图5 DNAseq和RNAseq检测的融合基因比较

在实际检测中,DNA水平检测相比RNA水平的检测能够检出更多的稀有融合,但DNA水平检测到的融合基因是否真实参与了翻译和转录过程并最终表达出有功能的融合蛋白?是否真正驱动肿瘤的发生?哪种水平的检测更能预测相应靶向药物疗效?中国医学科学院肿瘤医院应建明主任团队在J Thorac Oncol发表的一篇文章很好地回答了这些问题[5],该研究收集了DNAseq检测到的24例稀有ALK融合,其中20例融合被RNAseq或IHC确认,4例未能被RNAseq或IHC确认,被RNAseq或IHC确认融合的患者相比未能被确认的患者具有更长克唑替尼的反应时间(PFS 11.0 mo vs 2.0 mo; 图6),即RNA/蛋白水平能确认的融合患者,靶向治疗才有效。

图6 ALK稀有融合患者的生存曲线

融合基因检测:首选PCR还是NGS?

FISH最初作为融合基因检测的金标准,但多项研究已显示敏感度不如RT-PCR[6-9],而且常规IHC和FISH均受主观因素影响。在一项比较IHC、FISH 和RT-PCR三种方法检测ALK融合的研究中,研究者认为RT-PCR应纳入融合基因检测的标准方法[9]。目前RT-PCR检测ALK、ROS1融合已写入CSCO及NCCN指南中,艾德RT-PCR是成熟的RNA融合检测技术,目前已有多篇研究显示出了其在融合基因检测中的优势。

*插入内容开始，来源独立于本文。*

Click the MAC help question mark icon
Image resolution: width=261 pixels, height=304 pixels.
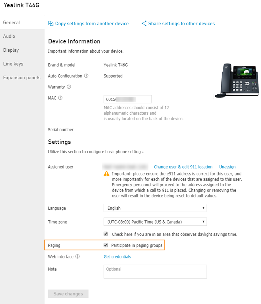(60, 98)
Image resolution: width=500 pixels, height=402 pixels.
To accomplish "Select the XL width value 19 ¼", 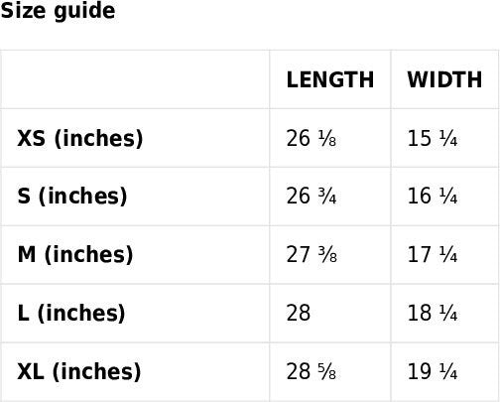I will [433, 371].
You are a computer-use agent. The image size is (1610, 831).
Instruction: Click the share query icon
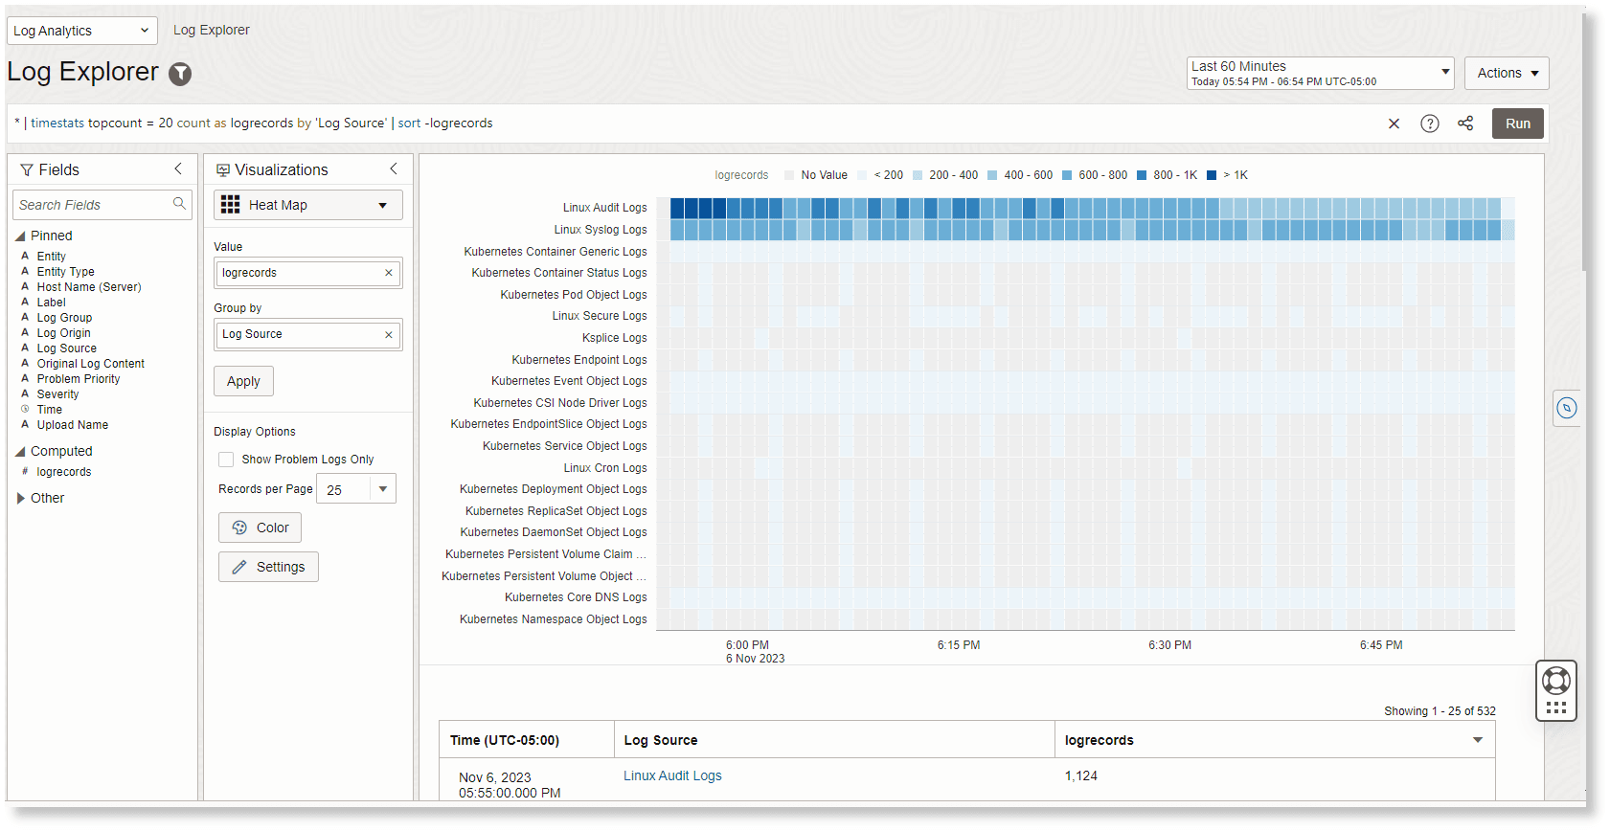click(x=1465, y=124)
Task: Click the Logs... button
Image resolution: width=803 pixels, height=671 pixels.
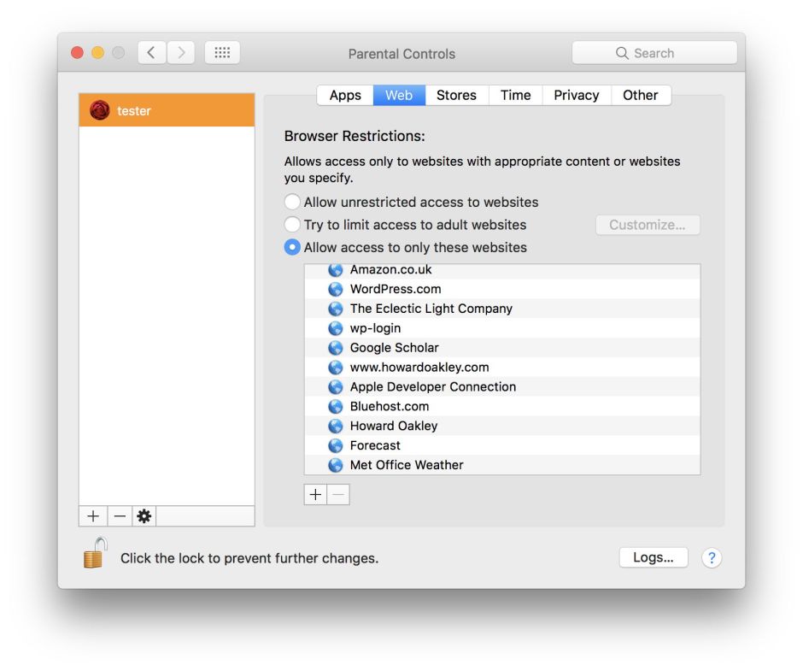Action: 654,557
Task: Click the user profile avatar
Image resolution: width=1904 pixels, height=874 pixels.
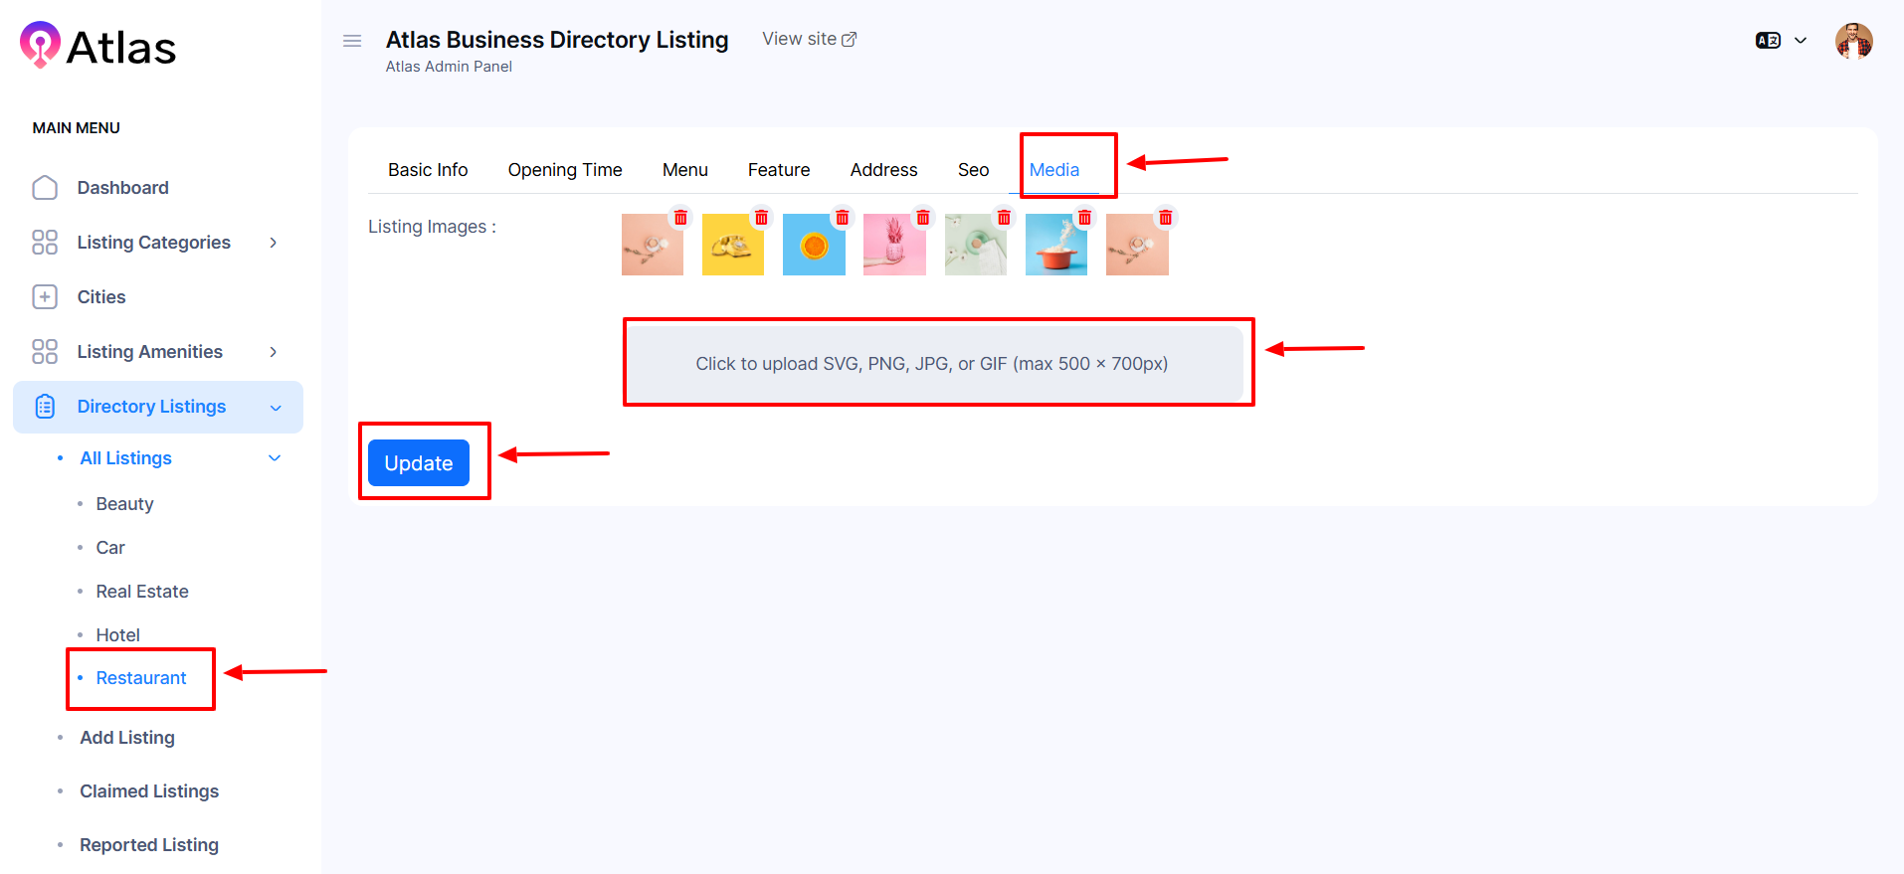Action: [x=1853, y=41]
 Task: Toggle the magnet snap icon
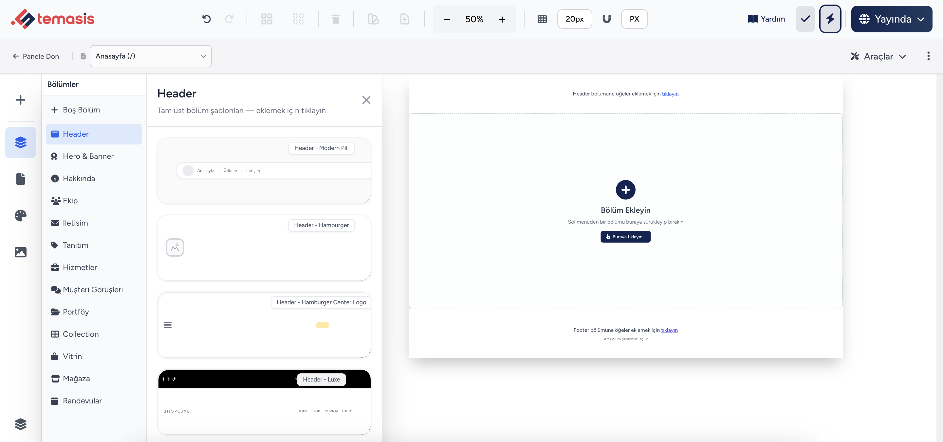pos(607,19)
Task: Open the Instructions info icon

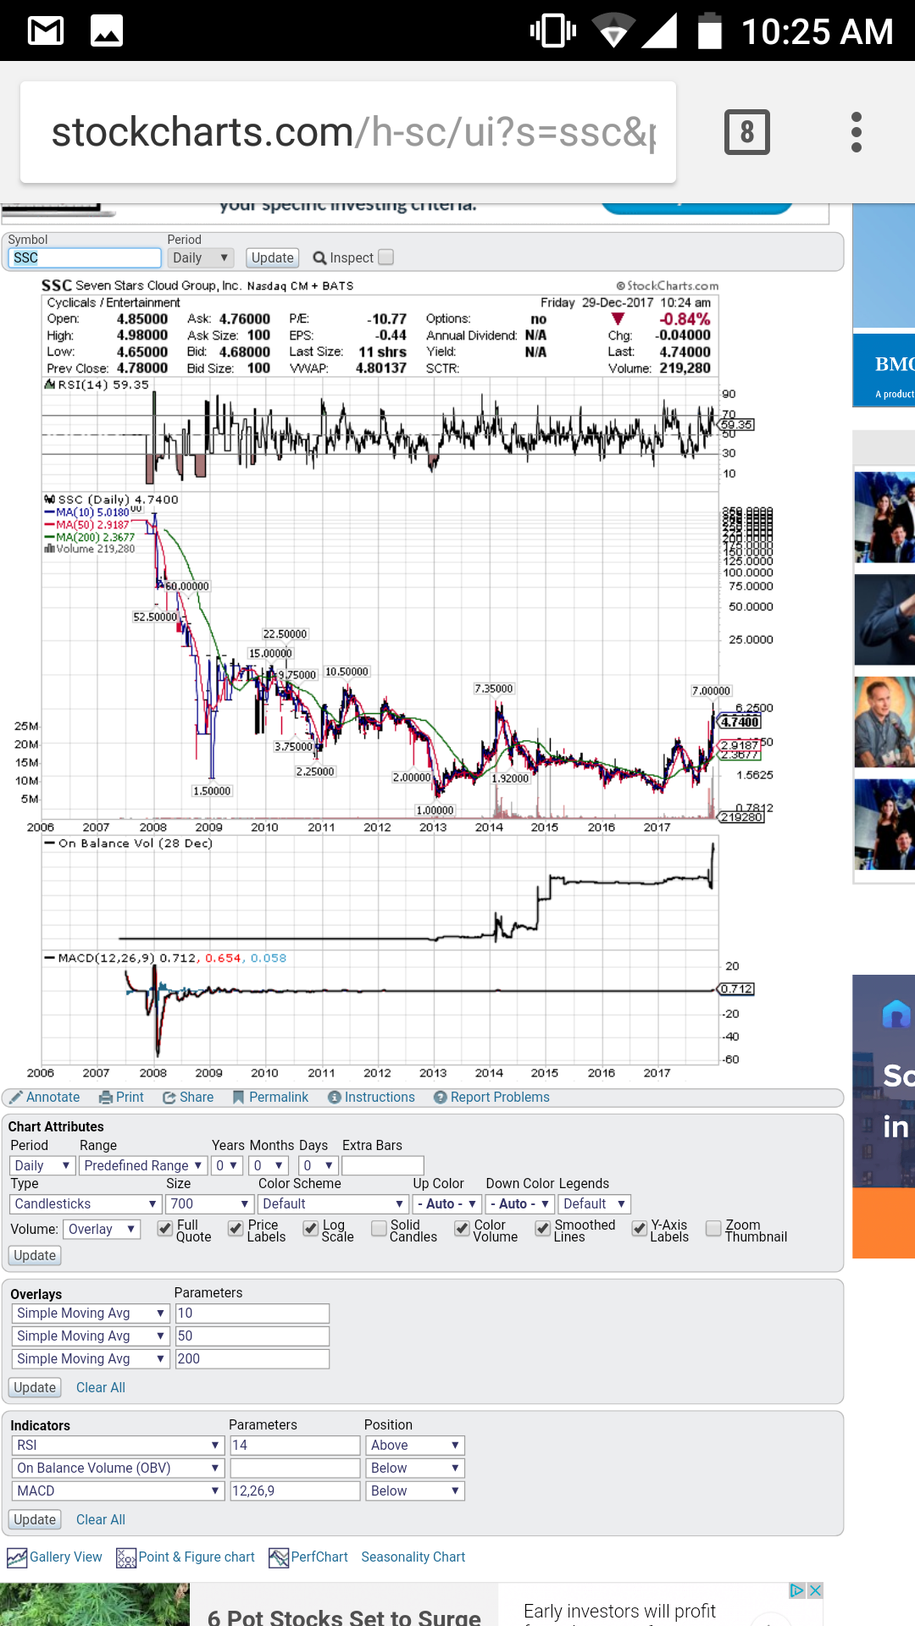Action: pyautogui.click(x=335, y=1098)
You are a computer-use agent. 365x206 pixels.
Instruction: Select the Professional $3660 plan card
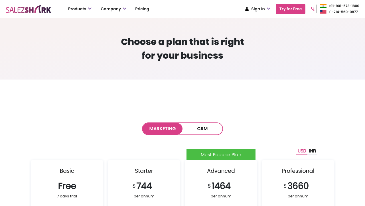(298, 183)
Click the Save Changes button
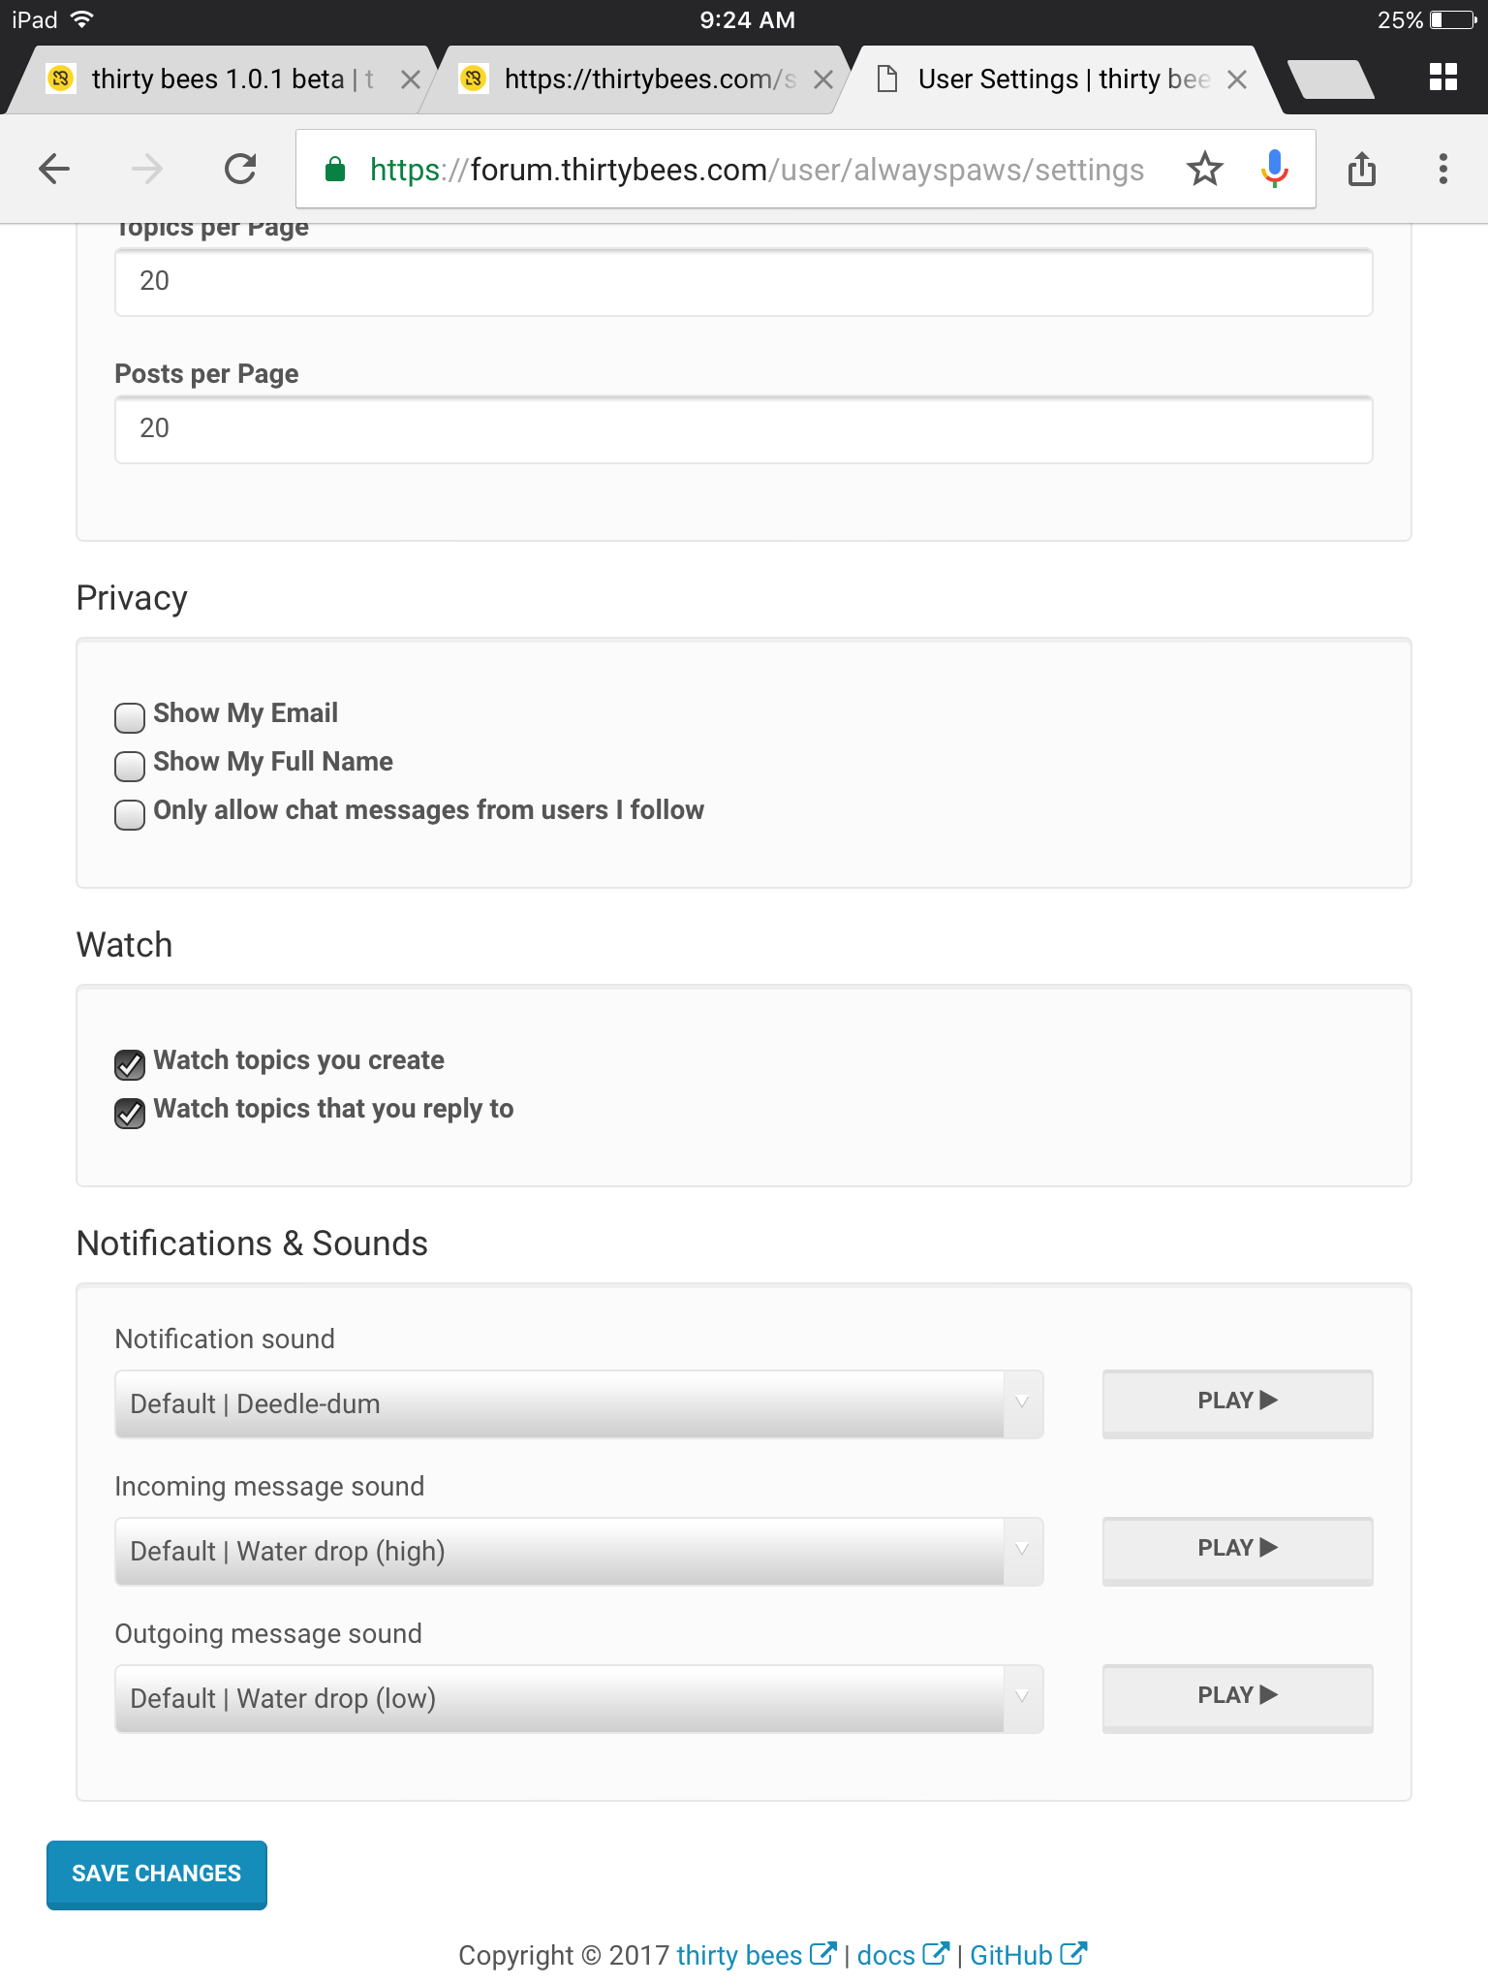Viewport: 1488px width, 1985px height. (157, 1874)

基于RNA水平的 NGS方法 VS 基于RNA水平的RT-PCR方法

湘雅医院肖德胜主任团队发表的一篇研究[10],比较了不同检测方法(包括基于DNA水平的NGS方法,和基于RNA水平的艾德RT-PCR方法)检测非小细胞肺癌EML4-ALK融合基因的阳性率。研究结果显示,基于RNA水平的艾德RT-PCR方法比基于DNA水平的NGS方法敏感许多(表二)。

二 不同检测方法检测EML4-ALK融合基因阳性率比较

 

基于RNA水平的融合检测:NGS VS RT-PCR

在2020 WCLC及CSCO会议上,日本国家癌症中心的Koichi Goto教授展示了亚洲肺癌基因组筛查项目(LC-SCRUM-Asia)中艾德PCR-9基因产品与Oncomine™ Comprehensive Assay(OCA,161 genes NGS-panel,ThermoFisher)v3在非小细胞肺癌驱动基因变异检测的直接对比结果。因Oncomine™同样是在RNA水平上检测融合,因此该研究具有极强的可比性。结果显示,在融合基因检测能力上,艾德PCR-9基因产品显示出更优异的检测能力。原因有二,其一为RT-PCR对短片段及末端融合的检测能力优于NGS;其二,RT-PCR有着更高的检测灵敏度,既更低的最低检测限。(图7)。

图7 Amoy 9-1和OCA检测一致性比较

Koichi Goto教授在此次2020 WCLC中还进一步比较了艾德PCR-9基因产品、OPA(50genes NGS-panel,ThermoFisher)和OCA 3个产品的检测失败率及报告时间(TAT)等基本参数(图8)。结果显示艾德PCR-9基因产品在检测成功率,尤其在RNA水平上的检测成功率、报告时间及普及度上均显示出了绝对优势。更高的检测成功率意味着将有更多的患者获得靶向药物治疗的机会;而更短的报告周期,免去了患者“焦急”等待检测报告时的“煎熬”,能够快速获得精准治疗。因此,基于艾德PCR-9基因的临床检测,可让更多患者更“从容”地享受当今精准医学发展带来的福利!

 

图8 Amoy 9-1、OPA和OCA检测失败率及报告时间比较

综合以上研究结论可概括为以下两点

融合基因DNA和RNA水平上的结构特征决定了融合基因检测,RNA水平远比DNA水平更敏感,更准确。

基于RNA检测融合基因,RT-PCR与NGS检测敏感度相当。相比NGS,RT-PCR在检测成功率、检测时间和技术普及度均优势显著。

参考文献

[1] Seo Jeong-Sun,Ju Young Seok,Lee Won-Chul et al. The transcriptional landscape and mutational profile of lung adenocarcinoma.[J] .Genome Res, 2012, 22: 2109-19.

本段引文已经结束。